Additionally, you’ll need to sign a two-year contract that might come with heavy fines if you decide to break it early. As previously stated, look around for other, better options in your area; however, if none are available (and if you can afford the exorbitant prices), Viasat is a serviceable option for connecting to the internet in remote areas of the country.
#10. Ziply Fiber
After purchasing Frontier’s fiber-optic infrastructure in the Pacific Northwest, Ziply is a relative newcomer to the fiber industry. In the middle of the epidemic, the service debuted last year, giving clients in some areas of Idaho, Montana, Oregon, and Washington reasonably priced fiber options. Plans are currently restricted, and there aren’t many alternatives between the 100 and 1,000 Mbps speed levels, but Ziply has good value and fair terms, and none of its plans include data limitations, commitments, or credit checks.

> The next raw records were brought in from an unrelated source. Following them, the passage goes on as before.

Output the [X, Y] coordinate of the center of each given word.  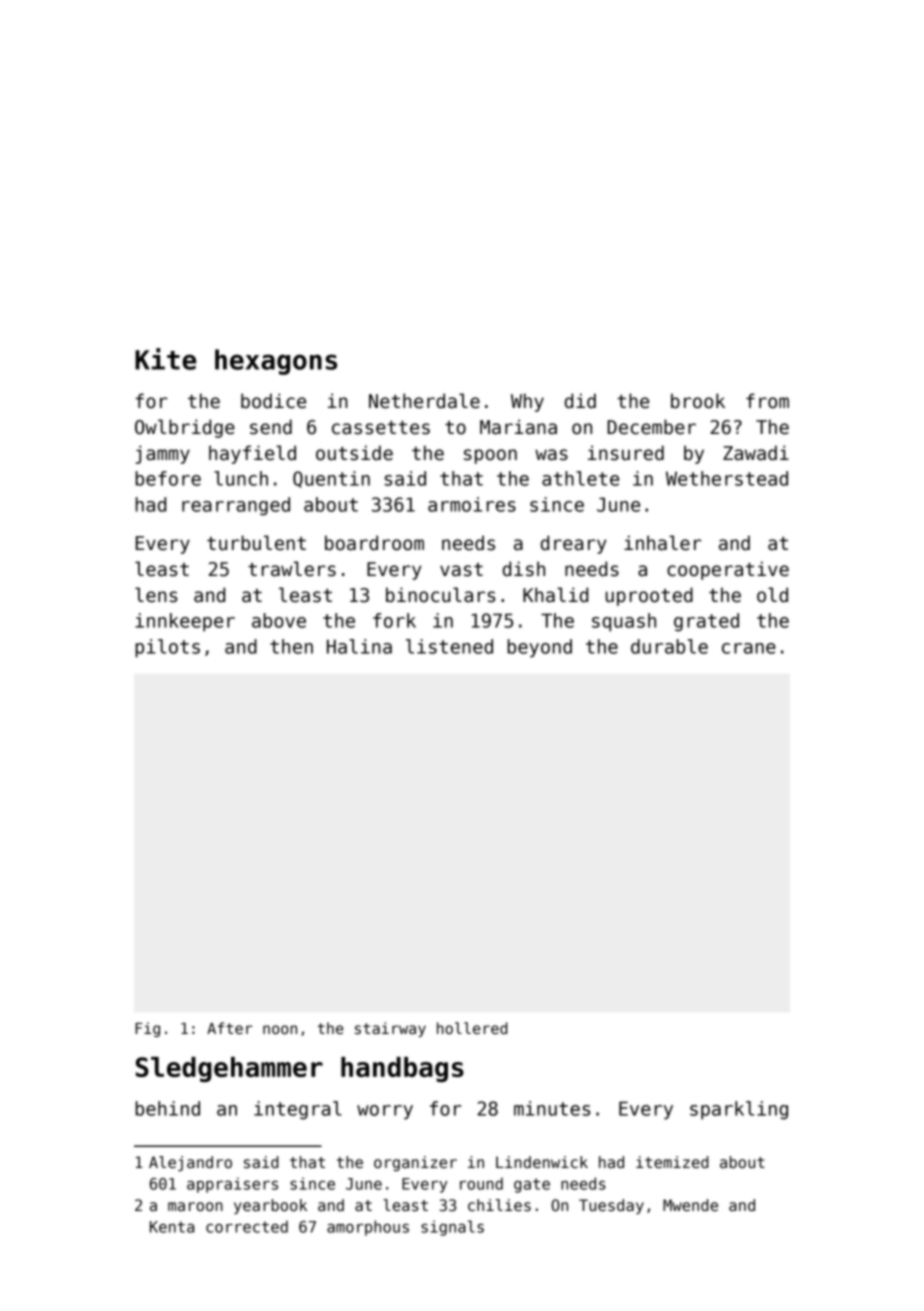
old [772, 595]
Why [527, 402]
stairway [390, 1029]
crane [749, 648]
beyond [539, 648]
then [291, 646]
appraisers [232, 1185]
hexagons [276, 362]
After [229, 1028]
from [767, 401]
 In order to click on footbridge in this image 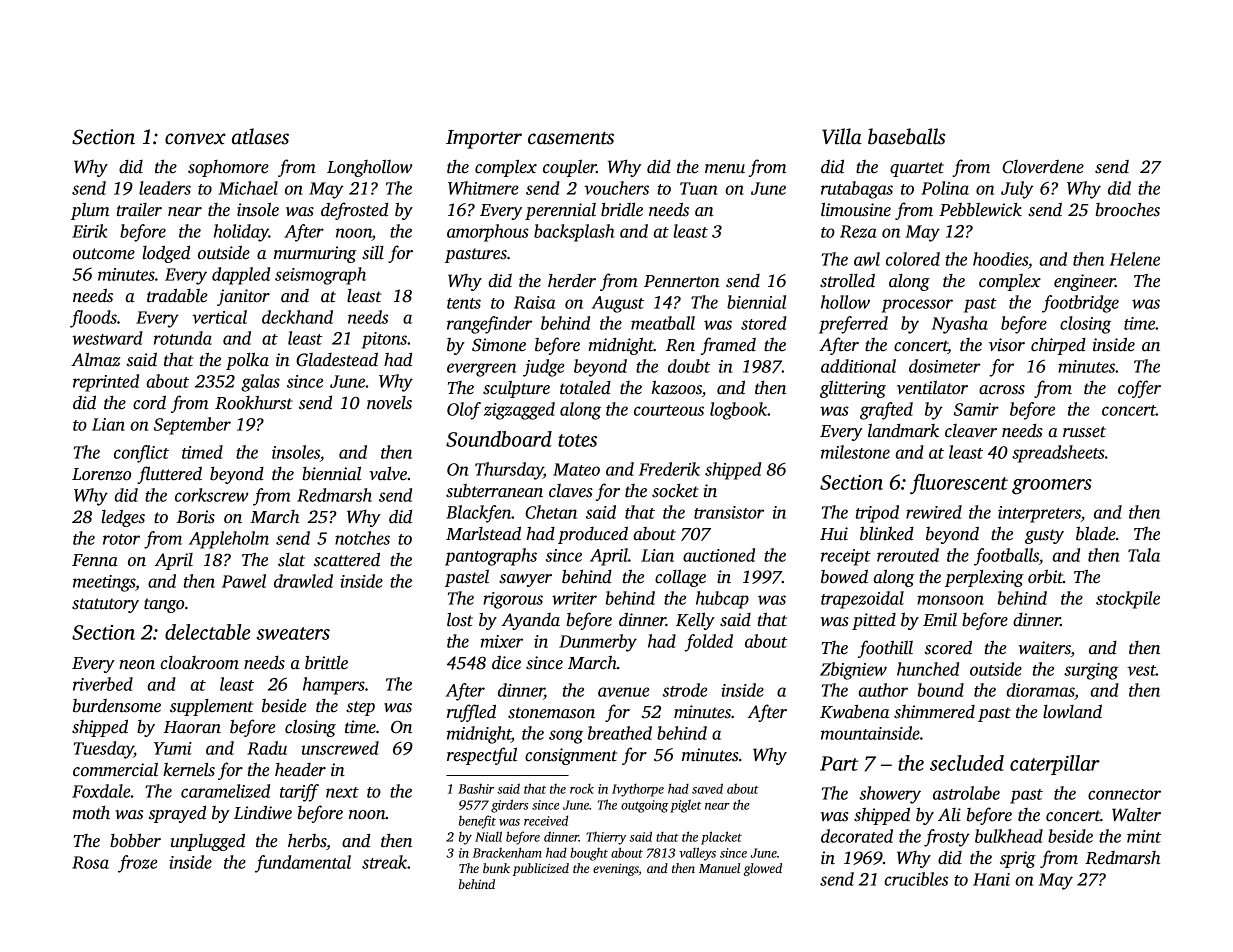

Additionally, it has started providing multi-gig speeds of 2 and 5 gigabits per second, although only to 170,000 homes nationwide at launch in 2022. For a $10 modem rental charge, Ziply is presently bundling whole-home Wi-Fi with up to three extenders, which is a good value for anybody interested in exploring the advantages of a mesh network. We’ll monitor the company’s development, but thus far, we’re impressed.
#11. Armstrong Internet
Armstrong is a regional cable internet company with a Butler, Pennsylvania, base that serves clients in six states. Prices are slightly higher than those offered by more established cable internet service providers, and some plans have data limits, but speeds are reasonable and equipment is included, which lessens the financial burden of your payment. Addresses, where faster fiber connections aren’t yet accessible, are worth looking at.
#12. Astound Broadband
Although the freshly redesigned service from stalwart cable internet service providers RCN does not impose contracts or data limitations, the excruciatingly high monthly pricing hikes beyond the first year make it difficult to recommend without reservation. After the first 12 months, some customers’ monthly bills would increase by more than $100.
Despite enforcing a data restriction, Cox delivers gigabit cable download speeds across its entire service area, and its consumer-friendly data cap regulations go beyond what you may anticipate. Even so, Cox’s costs tend to be higher than those of other cable internet service providers like Xfinity and Spectrum, and we don’t really like the idea that its gateways serve as public hotspots that anyone may connect to unless you disable that feature.
Earthlink, one of the most established brands on this list, offers internet services across the country by utilizing the DSL and fiber optic infrastructure of other internet service providers. Despite the fact that prices are higher than normal, the firm deserves praise for having clear agreements and for not using data limitations or throttling at all.
Frontier, one of the biggest internet service providers in the country, provides fiber and DSL residential internet service. It’s a respectable choice for rural internet because it doesn’t have high prices or data limitations, especially if fiber is accessible at your place. But keep an eye on your bill after the first year because the company’s lack of transparency regarding pricing and speeds has given it a patchy customer satisfaction track record.